Problem description: Each entry shown below is to be reproduced exactly.

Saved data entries

□ □ □ □

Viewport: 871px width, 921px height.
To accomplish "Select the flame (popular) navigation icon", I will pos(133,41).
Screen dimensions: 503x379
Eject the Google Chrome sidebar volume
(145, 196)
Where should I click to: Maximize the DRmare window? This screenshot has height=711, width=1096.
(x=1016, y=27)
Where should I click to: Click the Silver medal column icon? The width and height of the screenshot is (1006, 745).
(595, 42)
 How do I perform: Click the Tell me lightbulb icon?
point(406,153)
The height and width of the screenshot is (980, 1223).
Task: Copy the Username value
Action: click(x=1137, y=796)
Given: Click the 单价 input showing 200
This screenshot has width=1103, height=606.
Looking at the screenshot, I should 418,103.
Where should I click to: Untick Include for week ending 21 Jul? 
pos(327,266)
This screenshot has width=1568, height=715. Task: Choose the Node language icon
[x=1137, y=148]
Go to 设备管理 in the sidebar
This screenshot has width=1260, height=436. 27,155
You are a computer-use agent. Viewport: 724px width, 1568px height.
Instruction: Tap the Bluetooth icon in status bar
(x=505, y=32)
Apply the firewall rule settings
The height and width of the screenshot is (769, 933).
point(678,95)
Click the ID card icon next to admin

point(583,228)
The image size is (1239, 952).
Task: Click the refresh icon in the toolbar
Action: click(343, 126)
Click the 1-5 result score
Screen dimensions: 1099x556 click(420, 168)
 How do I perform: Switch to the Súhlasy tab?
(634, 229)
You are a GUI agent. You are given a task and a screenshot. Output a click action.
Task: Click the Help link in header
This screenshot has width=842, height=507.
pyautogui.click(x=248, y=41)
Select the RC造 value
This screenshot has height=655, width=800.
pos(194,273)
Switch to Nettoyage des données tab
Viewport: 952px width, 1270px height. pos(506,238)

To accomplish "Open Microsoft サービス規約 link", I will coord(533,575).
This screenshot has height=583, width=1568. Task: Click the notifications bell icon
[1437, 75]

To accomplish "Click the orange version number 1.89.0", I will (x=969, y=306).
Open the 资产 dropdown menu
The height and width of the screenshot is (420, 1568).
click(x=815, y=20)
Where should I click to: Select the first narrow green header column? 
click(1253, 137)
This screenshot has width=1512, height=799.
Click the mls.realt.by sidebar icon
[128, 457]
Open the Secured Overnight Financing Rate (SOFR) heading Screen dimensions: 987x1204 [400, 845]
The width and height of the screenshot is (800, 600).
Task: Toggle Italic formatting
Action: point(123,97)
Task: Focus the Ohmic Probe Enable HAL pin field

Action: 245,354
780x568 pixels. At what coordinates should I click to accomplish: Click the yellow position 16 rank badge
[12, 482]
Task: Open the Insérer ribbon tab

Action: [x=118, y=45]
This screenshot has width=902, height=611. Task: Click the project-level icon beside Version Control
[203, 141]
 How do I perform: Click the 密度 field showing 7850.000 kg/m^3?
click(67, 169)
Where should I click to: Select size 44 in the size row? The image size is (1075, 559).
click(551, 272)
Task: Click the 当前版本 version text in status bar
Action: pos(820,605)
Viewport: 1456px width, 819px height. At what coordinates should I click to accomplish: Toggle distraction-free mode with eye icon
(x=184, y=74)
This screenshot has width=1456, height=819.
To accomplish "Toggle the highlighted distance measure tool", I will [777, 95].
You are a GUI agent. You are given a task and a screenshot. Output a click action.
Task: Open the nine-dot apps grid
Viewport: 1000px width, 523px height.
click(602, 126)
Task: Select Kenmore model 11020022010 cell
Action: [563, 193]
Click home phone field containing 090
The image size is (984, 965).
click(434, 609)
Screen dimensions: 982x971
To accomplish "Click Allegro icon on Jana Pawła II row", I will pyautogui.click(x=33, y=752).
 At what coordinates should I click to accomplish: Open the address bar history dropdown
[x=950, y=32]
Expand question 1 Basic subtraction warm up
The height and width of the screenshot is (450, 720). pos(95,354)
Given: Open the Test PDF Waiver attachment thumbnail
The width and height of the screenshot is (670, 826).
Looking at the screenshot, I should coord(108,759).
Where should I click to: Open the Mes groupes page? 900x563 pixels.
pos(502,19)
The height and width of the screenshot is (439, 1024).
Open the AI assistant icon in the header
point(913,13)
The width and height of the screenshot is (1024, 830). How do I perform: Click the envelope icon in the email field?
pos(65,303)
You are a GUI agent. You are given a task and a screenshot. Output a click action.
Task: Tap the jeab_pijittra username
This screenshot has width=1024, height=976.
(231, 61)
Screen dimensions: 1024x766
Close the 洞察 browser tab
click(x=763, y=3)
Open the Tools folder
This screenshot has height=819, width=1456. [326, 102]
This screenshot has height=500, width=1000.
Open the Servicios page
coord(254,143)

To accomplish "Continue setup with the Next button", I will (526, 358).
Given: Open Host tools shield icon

□ □ □ □

Solved problem:
Viewport: 871px width, 921px height.
To accomplish "Select the flame (popular) navigation icon", I will pos(133,41).
Screen dimensions: 503x379
Eject the Google Chrome sidebar volume
(145, 196)
Where should I click to: Maximize the DRmare window? This screenshot has height=711, width=1096.
(x=1016, y=27)
Where should I click to: Click the Silver medal column icon? The width and height of the screenshot is (1006, 745).
(595, 42)
 How do I perform: Click the Tell me lightbulb icon?
point(406,153)
The height and width of the screenshot is (980, 1223).
Task: Copy the Username value
Action: click(x=1137, y=796)
Given: Click the 单价 input showing 200
This screenshot has width=1103, height=606.
Looking at the screenshot, I should 418,103.
Where should I click to: Untick Include for week ending 21 Jul? 
pos(327,266)
This screenshot has width=1568, height=715. Task: Choose the Node language icon
[x=1137, y=148]
Go to 设备管理 in the sidebar
This screenshot has width=1260, height=436. 27,155
You are a computer-use agent. Viewport: 724px width, 1568px height.
Instruction: Tap the Bluetooth icon in status bar
(x=505, y=32)
Apply the firewall rule settings
The height and width of the screenshot is (769, 933).
point(678,95)
Click the ID card icon next to admin

point(583,228)
The image size is (1239, 952).
Task: Click the refresh icon in the toolbar
Action: click(343, 126)
Click the 1-5 result score
Screen dimensions: 1099x556 click(420, 168)
 How do I perform: Switch to the Súhlasy tab?
(634, 229)
You are a GUI agent. You are given a task and a screenshot. Output a click action.
Task: Click the Help link in header
This screenshot has width=842, height=507.
pyautogui.click(x=248, y=41)
Select the RC造 value
This screenshot has height=655, width=800.
pos(194,273)
Switch to Nettoyage des données tab
Viewport: 952px width, 1270px height. pos(506,238)

To accomplish "Open Microsoft サービス規約 link", I will coord(533,575).
This screenshot has height=583, width=1568. Task: Click the notifications bell icon
[1437, 75]

To accomplish "Click the orange version number 1.89.0", I will (x=969, y=306).
Open the 资产 dropdown menu
The height and width of the screenshot is (420, 1568).
click(x=815, y=20)
Where should I click to: Select the first narrow green header column? 
click(1253, 137)
This screenshot has width=1512, height=799.
Click the mls.realt.by sidebar icon
[128, 457]
Open the Secured Overnight Financing Rate (SOFR) heading Screen dimensions: 987x1204 [400, 845]
The width and height of the screenshot is (800, 600).
Task: Toggle Italic formatting
Action: point(123,97)
Task: Focus the Ohmic Probe Enable HAL pin field

Action: 245,354
780x568 pixels. At what coordinates should I click to accomplish: Click the yellow position 16 rank badge
[12, 482]
Task: Open the Insérer ribbon tab

Action: [x=118, y=45]
This screenshot has width=902, height=611. Task: Click the project-level icon beside Version Control
[203, 141]
 How do I perform: Click the 密度 field showing 7850.000 kg/m^3?
click(67, 169)
Where should I click to: Select size 44 in the size row? The image size is (1075, 559).
click(551, 272)
Task: Click the 当前版本 version text in status bar
Action: pos(820,605)
Viewport: 1456px width, 819px height. At what coordinates should I click to accomplish: Toggle distraction-free mode with eye icon
(x=184, y=74)
This screenshot has width=1456, height=819.
To accomplish "Toggle the highlighted distance measure tool", I will [777, 95].
You are a GUI agent. You are given a task and a screenshot. Output a click action.
Task: Open the nine-dot apps grid
Viewport: 1000px width, 523px height.
click(602, 126)
Task: Select Kenmore model 11020022010 cell
Action: [563, 193]
Click home phone field containing 090
The image size is (984, 965).
click(434, 609)
Screen dimensions: 982x971
To accomplish "Click Allegro icon on Jana Pawła II row", I will pyautogui.click(x=33, y=752).
 At what coordinates should I click to accomplish: Open the address bar history dropdown
[x=950, y=32]
Expand question 1 Basic subtraction warm up
The height and width of the screenshot is (450, 720). pos(95,354)
Given: Open the Test PDF Waiver attachment thumbnail
The width and height of the screenshot is (670, 826).
Looking at the screenshot, I should coord(108,759).
Where should I click to: Open the Mes groupes page? 900x563 pixels.
pos(502,19)
The height and width of the screenshot is (439, 1024).
Open the AI assistant icon in the header
point(913,13)
The width and height of the screenshot is (1024, 830). How do I perform: Click the envelope icon in the email field?
pos(65,303)
You are a GUI agent. You are given a task and a screenshot. Output a click action.
Task: Tap the jeab_pijittra username
This screenshot has width=1024, height=976.
(231, 61)
Screen dimensions: 1024x766
Close the 洞察 browser tab
click(x=763, y=3)
Open the Tools folder
This screenshot has height=819, width=1456. [326, 102]
This screenshot has height=500, width=1000.
Open the Servicios page
coord(254,143)

To accomplish "Continue setup with the Next button", I will (526, 358).
Given: Open Host tools shield icon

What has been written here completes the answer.